Hemodynamic monitoring is a central component of intensive care. Patterns of hemodynamic variables often suggest cardiogenic, hypovolemic, obstructive, or distributive (septic) etiologies to cardiovascular insufficiency, thus defining the specific treatments required. Monitoring increases in invasiveness, as required, as the risk for cardiovascular instability-induced morbidity increases because of the need to define more accurately the diagnosis and monitor the response to therapy. Monitoring is also context specific: requirements during cardiac surgery will be different from those in the intensive care unit or emergency department. Solitary hemodynamic values are useful as threshold monitors (e.g. hypotension is always pathological, central venous pressure is only elevated in disease).
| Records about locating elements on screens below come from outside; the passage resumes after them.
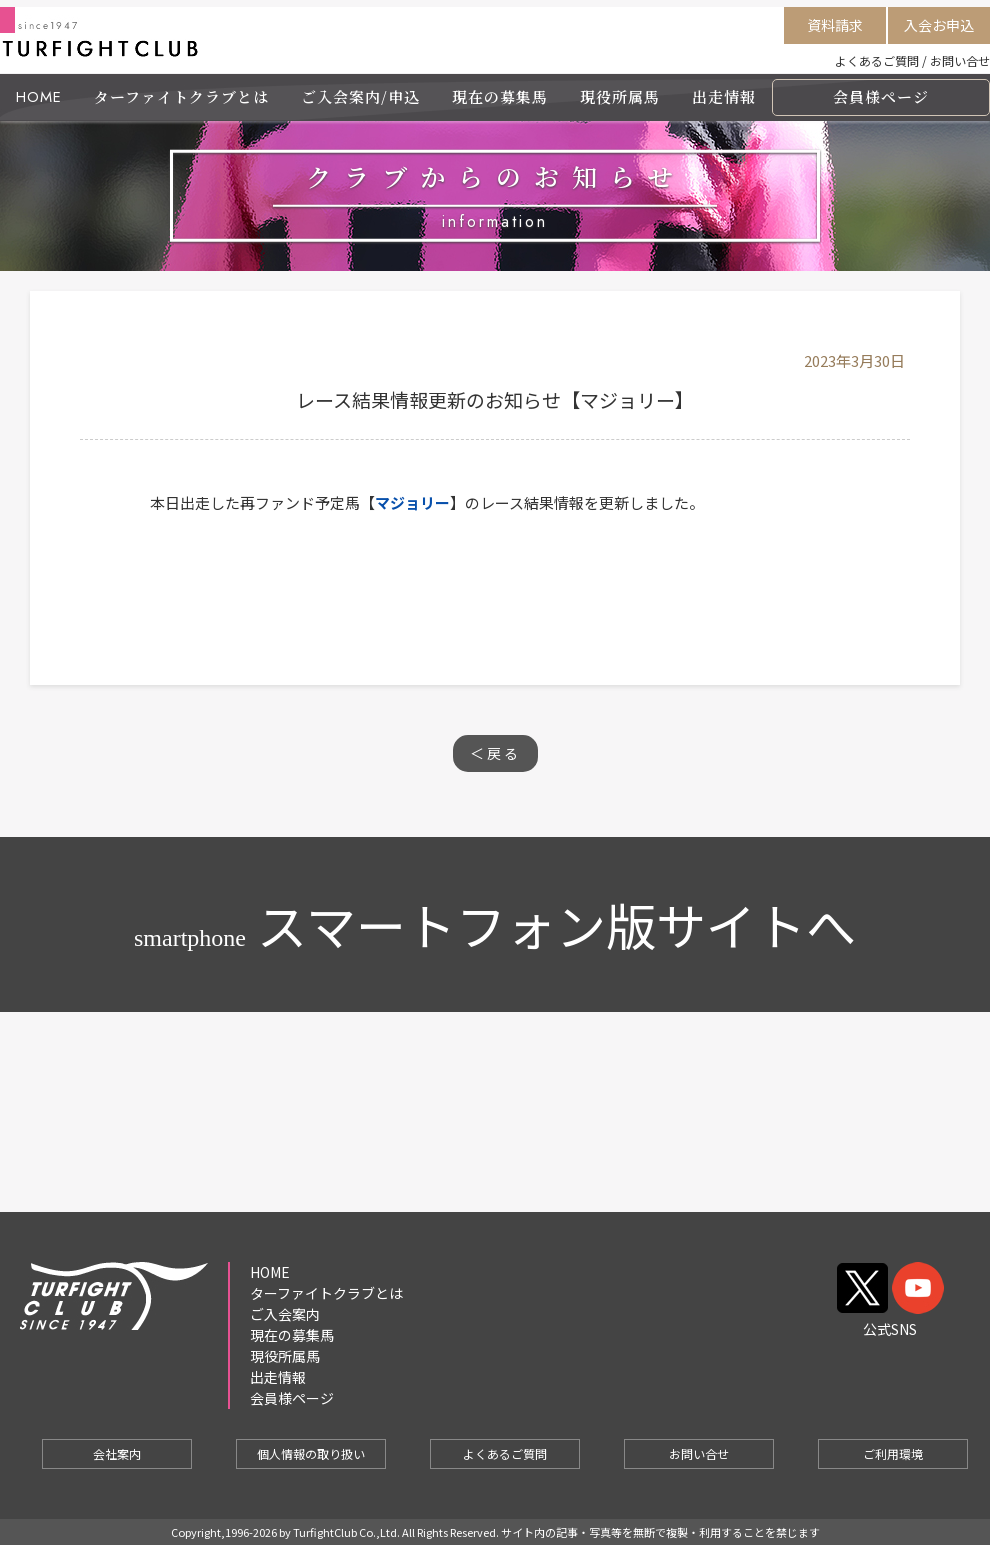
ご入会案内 (285, 1314)
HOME (39, 97)
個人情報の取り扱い (311, 1453)
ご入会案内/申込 (360, 96)
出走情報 (724, 96)
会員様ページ (881, 96)
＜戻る (495, 753)
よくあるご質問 (877, 60)
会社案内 (117, 1453)
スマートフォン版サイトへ (495, 924)
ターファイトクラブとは (181, 96)
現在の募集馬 (500, 96)
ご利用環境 (893, 1453)
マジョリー (412, 502)
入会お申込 (939, 25)
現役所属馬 (620, 96)
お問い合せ (960, 60)
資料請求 (835, 25)
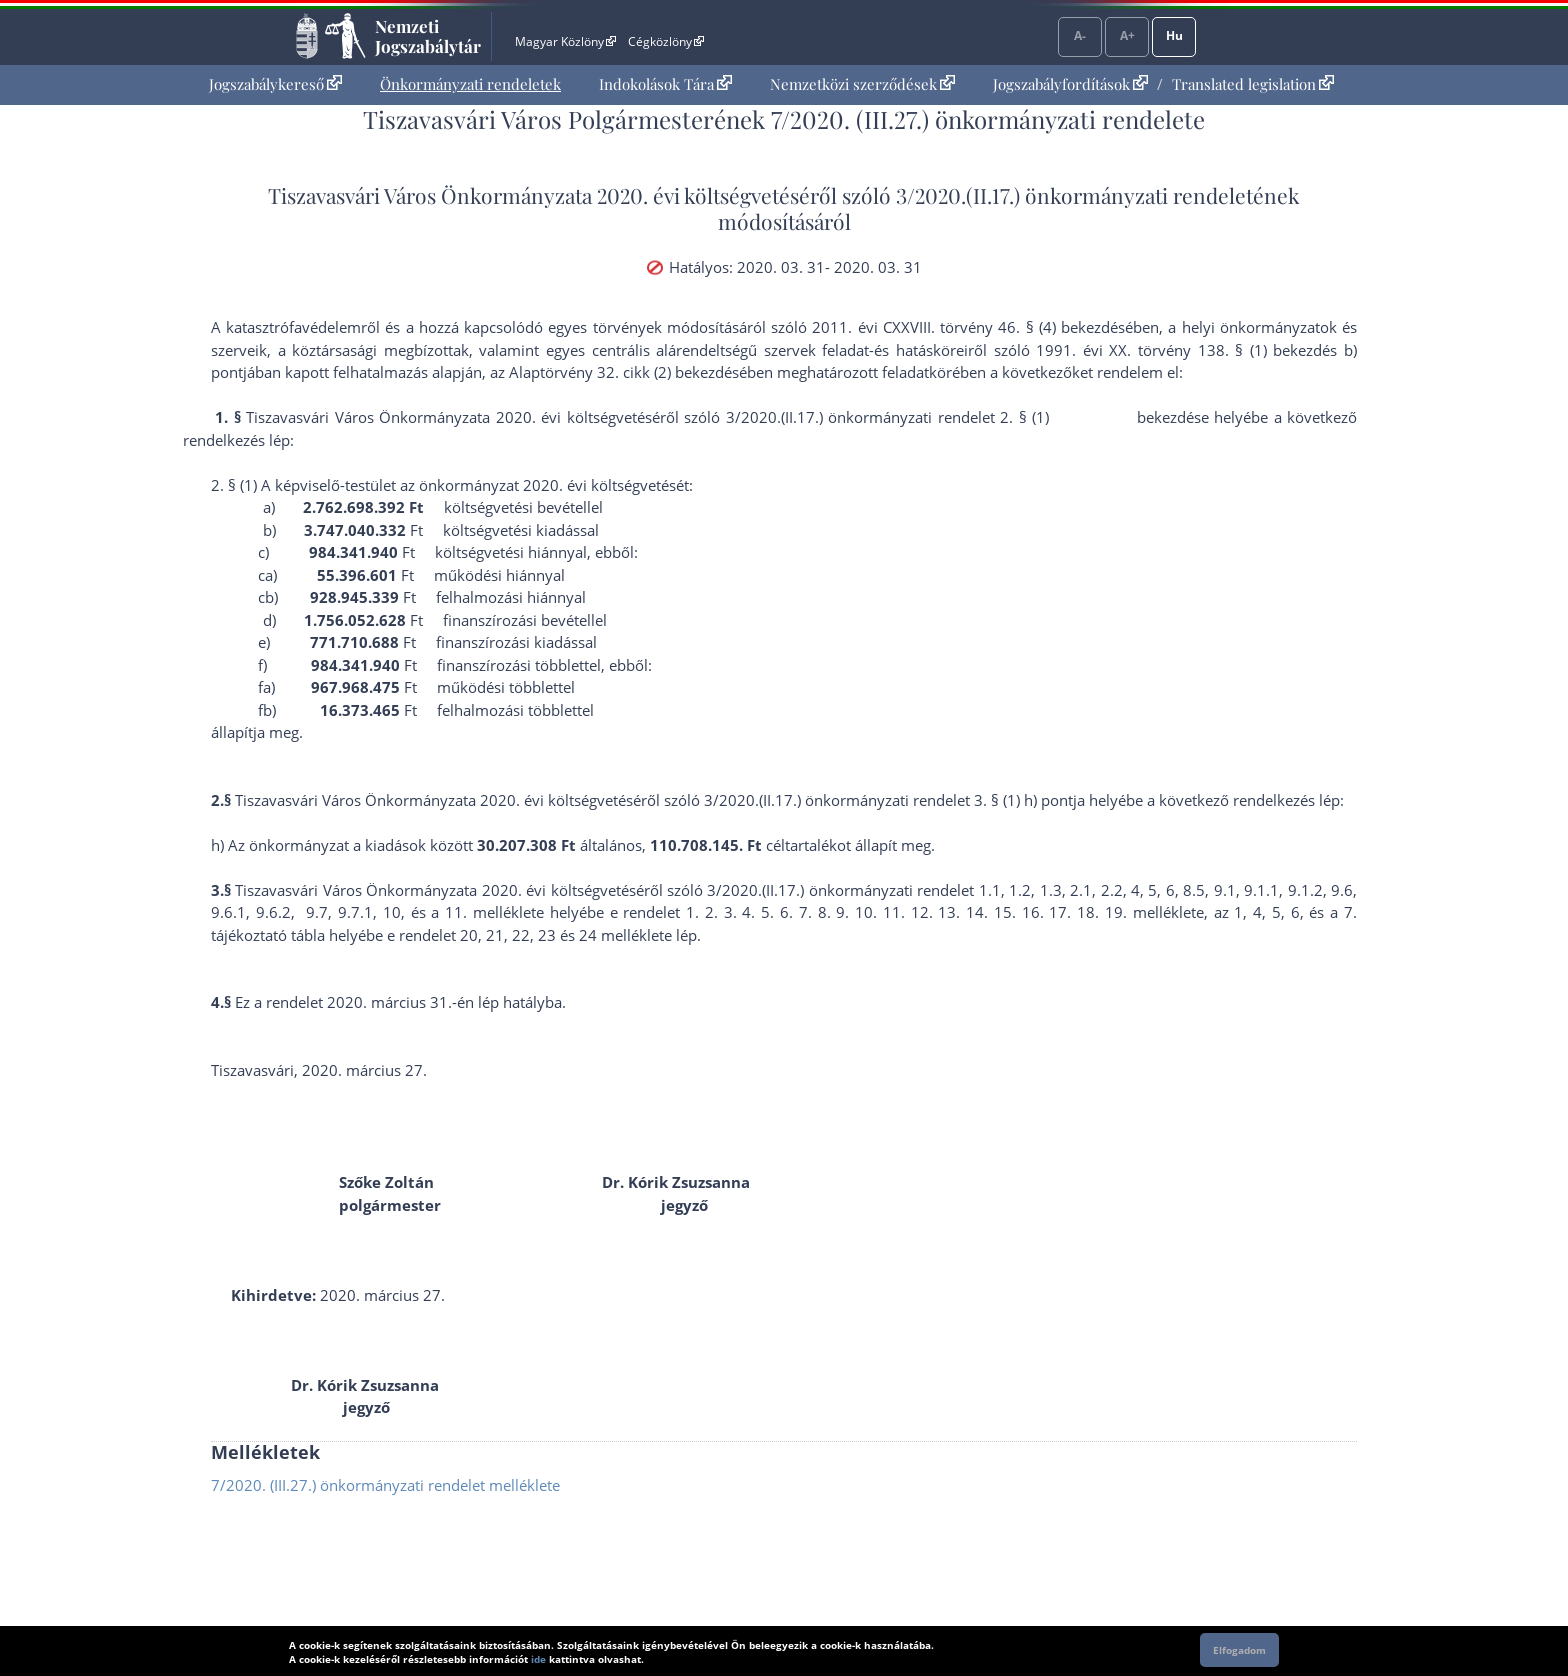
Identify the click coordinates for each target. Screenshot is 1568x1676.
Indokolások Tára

Some hemodynamic values can only be interpreted relative to metabolic demand, whereas others have multiple meanings. Functional hemodynamic monitoring implies a therapeutic application, independent of diagnosis such as a therapeutic trial of fluid challenge to assess preload responsiveness. Newer methods for assessing preload responsiveness include monitoring changes in central venous pressure during spontaneous inspiration, and variations in arterial pulse pressure, systolic pressure, and aortic flow variation in response to vena caval collapse during positive pressure ventilation or passive leg raising. Defining preload responsiveness using these functional measures, coupled to treatment protocols, can improve outcome from critical illness. Potentially, as these and newer, less invasive hemodynamic measures are validated, they could be incorporated into such protocolized care in a cost-effective manner.